**과제 설명**
항목의 첫 줄부터 "point(344,349)"가 들어 있는 줄까지, 그 줄을 포함해 뽑아내어 글자 하나 바꾸지 말고 그대로 옮겨 적으세요.

**항목 목록**
+++++
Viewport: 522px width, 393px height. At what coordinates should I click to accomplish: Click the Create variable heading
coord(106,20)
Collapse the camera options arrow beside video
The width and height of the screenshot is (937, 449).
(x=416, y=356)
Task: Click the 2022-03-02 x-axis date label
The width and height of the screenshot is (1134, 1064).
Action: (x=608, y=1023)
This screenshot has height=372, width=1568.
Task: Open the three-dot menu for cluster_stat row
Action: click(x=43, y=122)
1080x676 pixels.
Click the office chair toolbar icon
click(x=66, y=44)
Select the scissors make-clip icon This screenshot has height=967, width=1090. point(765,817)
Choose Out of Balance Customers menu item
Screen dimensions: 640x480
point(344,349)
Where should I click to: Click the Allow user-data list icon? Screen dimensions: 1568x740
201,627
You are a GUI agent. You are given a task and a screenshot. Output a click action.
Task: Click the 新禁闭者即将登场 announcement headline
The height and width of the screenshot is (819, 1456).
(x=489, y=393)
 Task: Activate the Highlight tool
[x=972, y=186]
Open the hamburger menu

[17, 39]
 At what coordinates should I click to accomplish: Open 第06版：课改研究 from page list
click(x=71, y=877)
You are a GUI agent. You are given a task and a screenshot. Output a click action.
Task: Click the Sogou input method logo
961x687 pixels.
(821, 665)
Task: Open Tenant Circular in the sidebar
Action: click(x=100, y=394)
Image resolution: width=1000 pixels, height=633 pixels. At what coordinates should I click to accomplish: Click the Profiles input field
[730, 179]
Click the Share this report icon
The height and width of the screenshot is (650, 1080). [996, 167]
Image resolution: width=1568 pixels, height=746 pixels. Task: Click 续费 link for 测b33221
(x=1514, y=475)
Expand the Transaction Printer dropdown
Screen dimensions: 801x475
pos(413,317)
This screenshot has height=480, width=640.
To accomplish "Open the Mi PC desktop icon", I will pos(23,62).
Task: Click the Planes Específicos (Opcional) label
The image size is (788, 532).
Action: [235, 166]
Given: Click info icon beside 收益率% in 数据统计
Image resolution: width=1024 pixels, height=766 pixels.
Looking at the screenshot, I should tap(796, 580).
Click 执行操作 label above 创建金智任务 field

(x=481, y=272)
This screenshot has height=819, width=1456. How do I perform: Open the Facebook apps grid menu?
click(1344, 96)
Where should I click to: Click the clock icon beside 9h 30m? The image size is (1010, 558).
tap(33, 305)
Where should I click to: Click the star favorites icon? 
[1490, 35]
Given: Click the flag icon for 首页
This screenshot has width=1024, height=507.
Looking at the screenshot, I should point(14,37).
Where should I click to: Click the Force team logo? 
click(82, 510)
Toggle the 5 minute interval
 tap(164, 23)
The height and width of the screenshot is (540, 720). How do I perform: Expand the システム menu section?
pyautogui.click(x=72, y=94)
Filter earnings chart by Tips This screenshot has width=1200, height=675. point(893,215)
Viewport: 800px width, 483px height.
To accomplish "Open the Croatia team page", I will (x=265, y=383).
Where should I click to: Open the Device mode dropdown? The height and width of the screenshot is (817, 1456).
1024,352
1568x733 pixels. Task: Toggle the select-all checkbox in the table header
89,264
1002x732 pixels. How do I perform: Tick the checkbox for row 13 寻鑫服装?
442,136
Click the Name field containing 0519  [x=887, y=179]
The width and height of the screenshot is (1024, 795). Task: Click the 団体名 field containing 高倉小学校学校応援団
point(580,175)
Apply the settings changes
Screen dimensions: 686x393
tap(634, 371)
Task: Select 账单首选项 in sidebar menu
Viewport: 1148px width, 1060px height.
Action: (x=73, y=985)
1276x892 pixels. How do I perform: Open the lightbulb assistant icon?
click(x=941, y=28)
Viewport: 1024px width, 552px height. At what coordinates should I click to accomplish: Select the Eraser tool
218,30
+++++
**풀이 답안**
Viewport: 522px width, 393px height. At what coordinates should I click to accomplish: Click the Create variable heading
coord(106,20)
Collapse the camera options arrow beside video
The width and height of the screenshot is (937, 449).
(x=416, y=356)
Task: Click the 2022-03-02 x-axis date label
The width and height of the screenshot is (1134, 1064).
Action: (x=608, y=1023)
This screenshot has height=372, width=1568.
Task: Open the three-dot menu for cluster_stat row
Action: click(x=43, y=122)
1080x676 pixels.
Click the office chair toolbar icon
click(x=66, y=44)
Select the scissors make-clip icon This screenshot has height=967, width=1090. point(765,817)
Choose Out of Balance Customers menu item
Screen dimensions: 640x480
point(344,349)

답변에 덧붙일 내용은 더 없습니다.